## Dataset content
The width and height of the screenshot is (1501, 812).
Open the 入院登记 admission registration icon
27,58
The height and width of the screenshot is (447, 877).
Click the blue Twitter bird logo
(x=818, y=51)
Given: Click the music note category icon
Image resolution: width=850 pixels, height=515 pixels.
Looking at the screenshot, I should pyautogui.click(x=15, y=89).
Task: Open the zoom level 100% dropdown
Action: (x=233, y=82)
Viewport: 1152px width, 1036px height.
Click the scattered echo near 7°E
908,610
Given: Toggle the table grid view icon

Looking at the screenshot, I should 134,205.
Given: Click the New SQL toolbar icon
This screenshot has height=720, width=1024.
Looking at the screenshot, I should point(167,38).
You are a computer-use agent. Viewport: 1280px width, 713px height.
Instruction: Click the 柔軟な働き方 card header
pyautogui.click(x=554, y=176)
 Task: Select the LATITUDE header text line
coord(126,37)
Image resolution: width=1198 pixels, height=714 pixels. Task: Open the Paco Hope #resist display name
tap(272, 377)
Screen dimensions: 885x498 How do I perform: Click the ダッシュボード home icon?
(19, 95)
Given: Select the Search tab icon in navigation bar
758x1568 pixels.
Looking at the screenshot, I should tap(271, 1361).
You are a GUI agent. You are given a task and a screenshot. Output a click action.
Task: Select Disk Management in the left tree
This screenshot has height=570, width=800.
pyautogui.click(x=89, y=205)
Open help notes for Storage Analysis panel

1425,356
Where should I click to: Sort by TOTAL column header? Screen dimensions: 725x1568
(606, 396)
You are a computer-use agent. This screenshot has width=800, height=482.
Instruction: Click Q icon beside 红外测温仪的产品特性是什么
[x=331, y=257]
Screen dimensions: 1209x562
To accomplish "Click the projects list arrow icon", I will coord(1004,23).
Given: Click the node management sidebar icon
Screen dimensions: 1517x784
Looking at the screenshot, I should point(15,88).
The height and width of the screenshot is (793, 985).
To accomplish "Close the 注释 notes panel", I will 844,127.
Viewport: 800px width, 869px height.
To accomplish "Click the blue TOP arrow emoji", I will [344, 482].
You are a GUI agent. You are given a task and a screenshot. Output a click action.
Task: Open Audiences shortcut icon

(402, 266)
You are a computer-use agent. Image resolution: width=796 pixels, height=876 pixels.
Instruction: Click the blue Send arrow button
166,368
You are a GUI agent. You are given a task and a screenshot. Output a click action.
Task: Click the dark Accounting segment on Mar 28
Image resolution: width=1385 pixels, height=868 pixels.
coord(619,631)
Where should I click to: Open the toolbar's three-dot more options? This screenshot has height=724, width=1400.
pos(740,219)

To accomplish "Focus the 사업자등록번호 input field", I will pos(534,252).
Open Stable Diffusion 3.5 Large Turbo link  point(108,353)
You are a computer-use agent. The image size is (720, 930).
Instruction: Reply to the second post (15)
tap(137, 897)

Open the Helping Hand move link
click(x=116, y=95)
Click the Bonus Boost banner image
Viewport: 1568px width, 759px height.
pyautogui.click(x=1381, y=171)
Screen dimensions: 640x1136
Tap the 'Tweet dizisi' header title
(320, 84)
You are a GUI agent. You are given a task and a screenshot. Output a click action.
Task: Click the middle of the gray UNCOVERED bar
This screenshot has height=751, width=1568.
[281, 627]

## Work to complete
Set down the listing above in its entirety, exactly as written.

## Result of the exercise
The width and height of the screenshot is (1501, 812).
Open the 入院登记 admission registration icon
27,58
The height and width of the screenshot is (447, 877).
Click the blue Twitter bird logo
(x=818, y=51)
Given: Click the music note category icon
Image resolution: width=850 pixels, height=515 pixels.
Looking at the screenshot, I should pyautogui.click(x=15, y=89).
Task: Open the zoom level 100% dropdown
Action: (x=233, y=82)
Viewport: 1152px width, 1036px height.
Click the scattered echo near 7°E
908,610
Given: Toggle the table grid view icon

Looking at the screenshot, I should 134,205.
Given: Click the New SQL toolbar icon
This screenshot has height=720, width=1024.
Looking at the screenshot, I should point(167,38).
You are a computer-use agent. Viewport: 1280px width, 713px height.
Instruction: Click the 柔軟な働き方 card header
pyautogui.click(x=554, y=176)
 Task: Select the LATITUDE header text line
coord(126,37)
Image resolution: width=1198 pixels, height=714 pixels. Task: Open the Paco Hope #resist display name
tap(272, 377)
Screen dimensions: 885x498 How do I perform: Click the ダッシュボード home icon?
(19, 95)
Given: Select the Search tab icon in navigation bar
758x1568 pixels.
Looking at the screenshot, I should tap(271, 1361).
You are a GUI agent. You are given a task and a screenshot. Output a click action.
Task: Select Disk Management in the left tree
This screenshot has height=570, width=800.
pyautogui.click(x=89, y=205)
Open help notes for Storage Analysis panel

1425,356
Where should I click to: Sort by TOTAL column header? Screen dimensions: 725x1568
(606, 396)
You are a computer-use agent. This screenshot has width=800, height=482.
Instruction: Click Q icon beside 红外测温仪的产品特性是什么
[x=331, y=257]
Screen dimensions: 1209x562
To accomplish "Click the projects list arrow icon", I will coord(1004,23).
Given: Click the node management sidebar icon
Screen dimensions: 1517x784
Looking at the screenshot, I should point(15,88).
The height and width of the screenshot is (793, 985).
To accomplish "Close the 注释 notes panel", I will 844,127.
Viewport: 800px width, 869px height.
To accomplish "Click the blue TOP arrow emoji", I will [344, 482].
You are a GUI agent. You are given a task and a screenshot. Output a click action.
Task: Open Audiences shortcut icon

(402, 266)
You are a computer-use agent. Image resolution: width=796 pixels, height=876 pixels.
Instruction: Click the blue Send arrow button
166,368
You are a GUI agent. You are given a task and a screenshot. Output a click action.
Task: Click the dark Accounting segment on Mar 28
Image resolution: width=1385 pixels, height=868 pixels.
coord(619,631)
Where should I click to: Open the toolbar's three-dot more options? This screenshot has height=724, width=1400.
pos(740,219)

To accomplish "Focus the 사업자등록번호 input field", I will pos(534,252).
Open Stable Diffusion 3.5 Large Turbo link  point(108,353)
You are a computer-use agent. The image size is (720, 930).
Instruction: Reply to the second post (15)
tap(137, 897)

Open the Helping Hand move link
click(x=116, y=95)
Click the Bonus Boost banner image
Viewport: 1568px width, 759px height.
pyautogui.click(x=1381, y=171)
Screen dimensions: 640x1136
Tap the 'Tweet dizisi' header title
(320, 84)
You are a GUI agent. You are given a task and a screenshot. Output a click action.
Task: Click the middle of the gray UNCOVERED bar
This screenshot has height=751, width=1568.
[281, 627]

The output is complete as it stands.